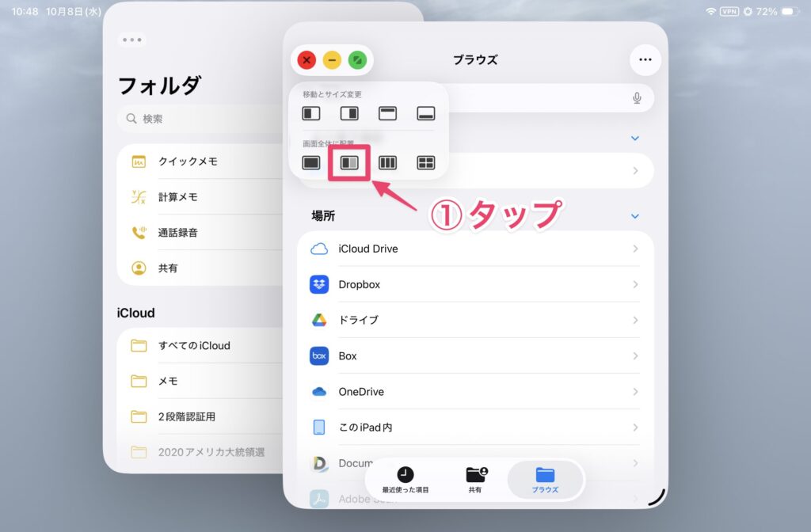Screen dimensions: 811x532
Task: Open the Files more options button
Action: [645, 60]
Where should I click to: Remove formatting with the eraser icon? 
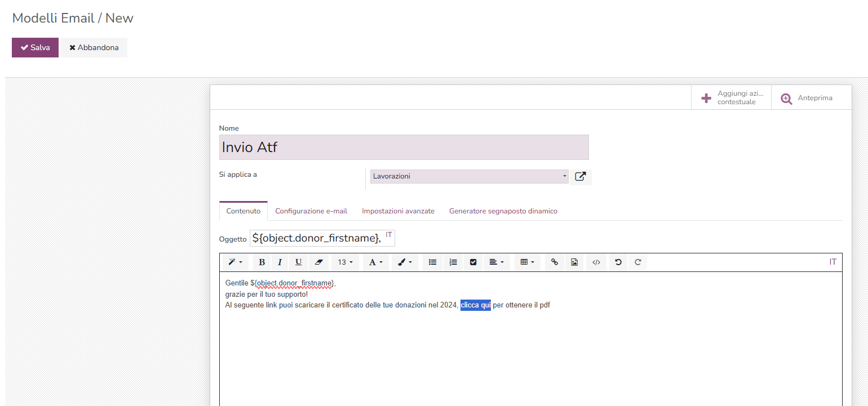click(318, 262)
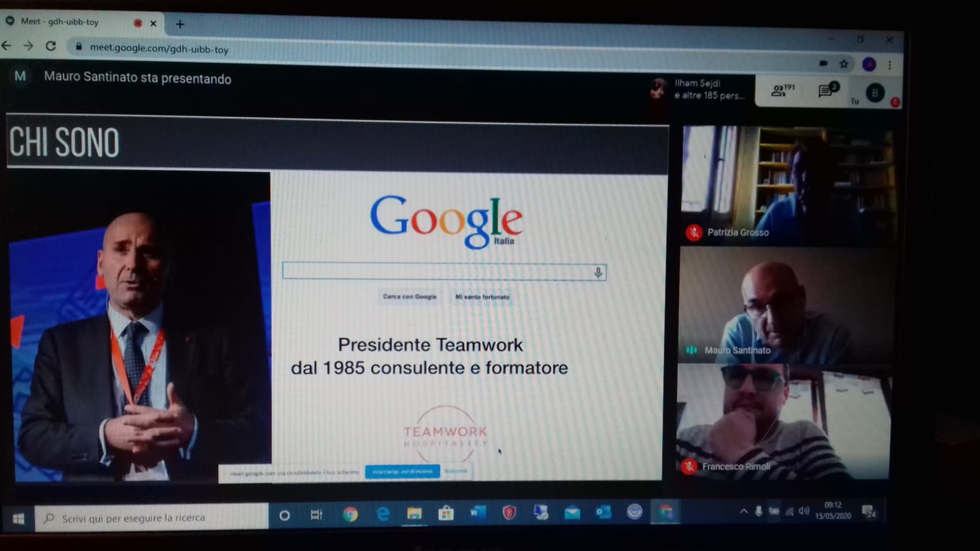980x551 pixels.
Task: Click the blue stop sharing button
Action: 402,471
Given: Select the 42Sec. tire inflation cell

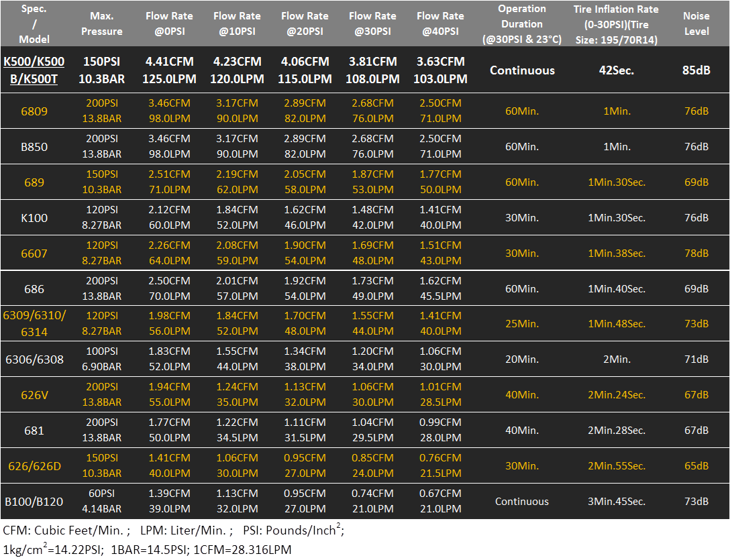Looking at the screenshot, I should tap(616, 70).
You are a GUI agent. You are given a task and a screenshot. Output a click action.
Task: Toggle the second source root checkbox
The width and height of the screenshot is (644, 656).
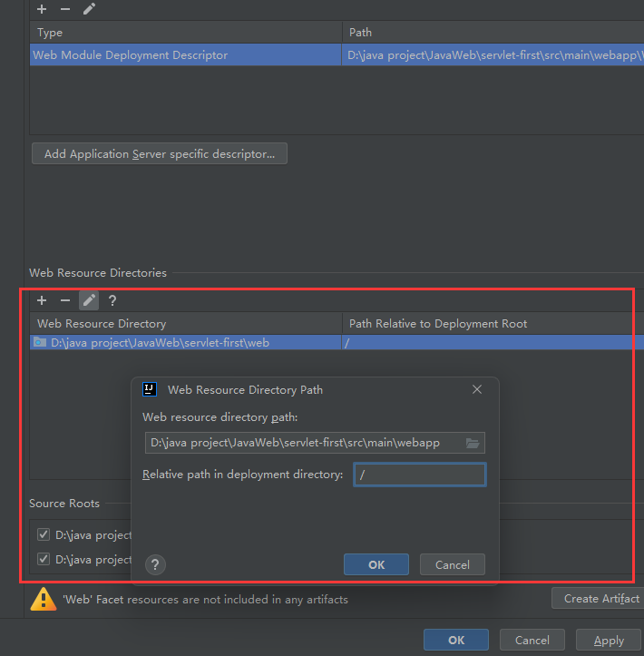point(44,559)
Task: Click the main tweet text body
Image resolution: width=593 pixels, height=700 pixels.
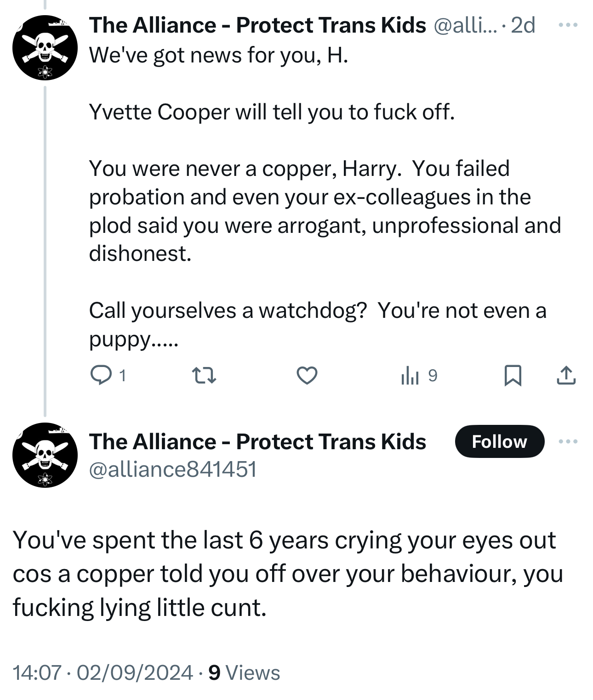Action: click(287, 574)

EXERCISE GOAL: Please print the line that contains "The width and" along with every later line of the material, exactly, through the last one. Leave pictures out of the copy.

YOUR SOLUTION:
The width and height of the screenshot is (644, 656).
point(44,559)
Task: Click the main tweet text body
Image resolution: width=593 pixels, height=700 pixels.
Action: click(287, 574)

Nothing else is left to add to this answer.